What to produce: Filter these entries so that only lines with the word "Awesome" remain.

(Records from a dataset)
———
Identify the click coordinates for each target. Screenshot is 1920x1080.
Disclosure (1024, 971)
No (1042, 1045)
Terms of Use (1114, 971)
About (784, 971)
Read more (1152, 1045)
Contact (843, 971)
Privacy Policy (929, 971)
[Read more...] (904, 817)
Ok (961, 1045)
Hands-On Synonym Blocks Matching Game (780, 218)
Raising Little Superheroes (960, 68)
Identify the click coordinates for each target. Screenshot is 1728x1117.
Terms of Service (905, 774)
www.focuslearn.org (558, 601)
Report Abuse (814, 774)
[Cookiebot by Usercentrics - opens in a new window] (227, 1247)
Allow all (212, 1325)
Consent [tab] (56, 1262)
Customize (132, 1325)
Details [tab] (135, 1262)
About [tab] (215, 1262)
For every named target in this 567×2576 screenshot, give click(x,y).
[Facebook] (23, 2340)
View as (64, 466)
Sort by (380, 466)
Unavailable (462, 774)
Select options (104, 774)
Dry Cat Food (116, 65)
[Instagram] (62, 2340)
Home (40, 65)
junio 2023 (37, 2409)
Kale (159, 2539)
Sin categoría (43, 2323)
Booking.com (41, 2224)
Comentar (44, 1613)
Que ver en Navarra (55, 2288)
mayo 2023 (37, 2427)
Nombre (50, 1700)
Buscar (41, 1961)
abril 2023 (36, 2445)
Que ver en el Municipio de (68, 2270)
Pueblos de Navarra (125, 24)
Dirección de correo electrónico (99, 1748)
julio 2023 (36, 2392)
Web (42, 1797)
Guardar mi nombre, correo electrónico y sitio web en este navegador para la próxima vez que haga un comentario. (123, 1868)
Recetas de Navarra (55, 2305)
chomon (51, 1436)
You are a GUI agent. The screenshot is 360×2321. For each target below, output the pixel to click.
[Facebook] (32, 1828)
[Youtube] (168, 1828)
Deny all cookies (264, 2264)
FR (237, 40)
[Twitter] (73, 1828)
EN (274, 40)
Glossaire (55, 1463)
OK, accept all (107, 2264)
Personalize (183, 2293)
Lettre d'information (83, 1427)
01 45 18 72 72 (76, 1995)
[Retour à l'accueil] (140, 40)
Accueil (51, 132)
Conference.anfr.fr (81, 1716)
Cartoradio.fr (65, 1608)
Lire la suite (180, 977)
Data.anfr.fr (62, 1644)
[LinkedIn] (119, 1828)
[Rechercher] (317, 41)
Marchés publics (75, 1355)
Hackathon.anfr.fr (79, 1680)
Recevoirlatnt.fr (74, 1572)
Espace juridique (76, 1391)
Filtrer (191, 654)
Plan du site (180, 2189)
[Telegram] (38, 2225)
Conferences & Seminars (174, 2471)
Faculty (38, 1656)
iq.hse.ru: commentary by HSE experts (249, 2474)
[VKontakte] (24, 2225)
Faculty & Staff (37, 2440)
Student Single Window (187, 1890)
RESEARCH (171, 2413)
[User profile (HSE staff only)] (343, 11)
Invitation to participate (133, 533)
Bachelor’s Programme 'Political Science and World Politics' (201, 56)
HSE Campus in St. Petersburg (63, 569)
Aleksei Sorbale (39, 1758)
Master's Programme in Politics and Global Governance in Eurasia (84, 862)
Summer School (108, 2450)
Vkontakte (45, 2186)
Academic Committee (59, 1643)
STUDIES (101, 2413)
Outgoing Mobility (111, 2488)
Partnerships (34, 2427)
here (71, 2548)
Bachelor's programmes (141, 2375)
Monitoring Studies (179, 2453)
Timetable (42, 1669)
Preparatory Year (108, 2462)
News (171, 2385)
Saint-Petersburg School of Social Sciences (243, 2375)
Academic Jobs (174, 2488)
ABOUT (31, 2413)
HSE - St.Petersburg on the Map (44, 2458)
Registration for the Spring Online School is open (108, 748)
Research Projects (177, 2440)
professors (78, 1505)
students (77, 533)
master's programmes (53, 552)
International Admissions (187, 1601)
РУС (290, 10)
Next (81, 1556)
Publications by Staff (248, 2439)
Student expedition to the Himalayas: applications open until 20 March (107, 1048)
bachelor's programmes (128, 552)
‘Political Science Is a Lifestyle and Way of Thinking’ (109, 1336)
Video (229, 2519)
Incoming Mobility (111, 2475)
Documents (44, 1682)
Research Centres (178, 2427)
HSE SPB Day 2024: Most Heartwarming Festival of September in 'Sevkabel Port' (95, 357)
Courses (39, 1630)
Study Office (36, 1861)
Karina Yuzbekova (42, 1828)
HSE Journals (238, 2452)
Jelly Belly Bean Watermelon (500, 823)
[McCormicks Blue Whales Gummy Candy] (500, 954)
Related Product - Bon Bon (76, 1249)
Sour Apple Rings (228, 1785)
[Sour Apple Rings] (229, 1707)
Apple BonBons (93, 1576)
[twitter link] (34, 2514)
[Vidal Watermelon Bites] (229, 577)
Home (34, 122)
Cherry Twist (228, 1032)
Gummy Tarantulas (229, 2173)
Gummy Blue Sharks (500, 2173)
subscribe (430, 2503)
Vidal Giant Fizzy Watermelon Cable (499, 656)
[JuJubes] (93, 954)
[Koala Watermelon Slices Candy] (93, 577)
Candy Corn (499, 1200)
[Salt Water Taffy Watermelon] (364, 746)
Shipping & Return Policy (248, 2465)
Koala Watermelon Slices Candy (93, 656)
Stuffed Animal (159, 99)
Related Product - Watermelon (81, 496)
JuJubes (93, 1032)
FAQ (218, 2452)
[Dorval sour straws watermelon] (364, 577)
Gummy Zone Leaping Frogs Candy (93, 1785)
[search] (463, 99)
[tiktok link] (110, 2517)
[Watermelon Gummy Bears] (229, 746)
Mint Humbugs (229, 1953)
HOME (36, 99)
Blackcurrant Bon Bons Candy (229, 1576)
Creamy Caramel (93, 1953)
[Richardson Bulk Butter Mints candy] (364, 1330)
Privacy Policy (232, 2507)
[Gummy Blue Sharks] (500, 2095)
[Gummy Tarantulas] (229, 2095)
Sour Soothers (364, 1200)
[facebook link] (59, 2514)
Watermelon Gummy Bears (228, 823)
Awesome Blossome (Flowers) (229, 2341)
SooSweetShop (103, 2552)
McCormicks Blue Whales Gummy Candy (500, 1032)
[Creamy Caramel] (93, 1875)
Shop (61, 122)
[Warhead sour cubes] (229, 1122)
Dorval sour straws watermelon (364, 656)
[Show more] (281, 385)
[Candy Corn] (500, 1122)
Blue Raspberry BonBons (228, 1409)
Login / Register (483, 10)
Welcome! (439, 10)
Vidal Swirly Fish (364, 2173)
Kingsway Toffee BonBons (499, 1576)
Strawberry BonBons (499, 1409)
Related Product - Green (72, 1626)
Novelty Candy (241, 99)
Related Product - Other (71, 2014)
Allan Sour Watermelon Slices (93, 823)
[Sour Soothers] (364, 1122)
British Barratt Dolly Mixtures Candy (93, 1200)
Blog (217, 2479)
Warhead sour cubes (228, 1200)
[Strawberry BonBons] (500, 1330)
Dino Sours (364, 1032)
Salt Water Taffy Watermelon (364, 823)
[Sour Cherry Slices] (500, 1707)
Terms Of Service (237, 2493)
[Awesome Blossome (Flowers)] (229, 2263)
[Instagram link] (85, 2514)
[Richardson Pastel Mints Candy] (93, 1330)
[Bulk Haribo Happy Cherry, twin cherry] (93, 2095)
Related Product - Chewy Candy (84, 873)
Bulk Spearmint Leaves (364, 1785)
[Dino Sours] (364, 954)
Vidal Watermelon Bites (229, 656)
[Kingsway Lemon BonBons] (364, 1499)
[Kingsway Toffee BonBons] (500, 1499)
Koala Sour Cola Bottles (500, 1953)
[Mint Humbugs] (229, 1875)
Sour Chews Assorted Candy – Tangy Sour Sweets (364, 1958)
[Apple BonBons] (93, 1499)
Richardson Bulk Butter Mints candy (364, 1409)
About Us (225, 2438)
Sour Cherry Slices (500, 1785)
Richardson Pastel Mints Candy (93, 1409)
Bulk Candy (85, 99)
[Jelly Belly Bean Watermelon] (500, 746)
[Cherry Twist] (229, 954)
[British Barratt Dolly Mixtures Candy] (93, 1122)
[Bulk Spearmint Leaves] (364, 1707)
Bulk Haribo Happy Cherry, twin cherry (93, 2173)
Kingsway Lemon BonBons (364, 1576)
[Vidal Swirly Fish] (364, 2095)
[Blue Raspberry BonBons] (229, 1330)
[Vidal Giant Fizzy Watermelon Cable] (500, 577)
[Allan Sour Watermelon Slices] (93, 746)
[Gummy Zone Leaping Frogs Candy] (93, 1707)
———
Finished task:
Awesome Blossome (Flowers) (229, 2341)
[Awesome Blossome (Flowers)] (229, 2263)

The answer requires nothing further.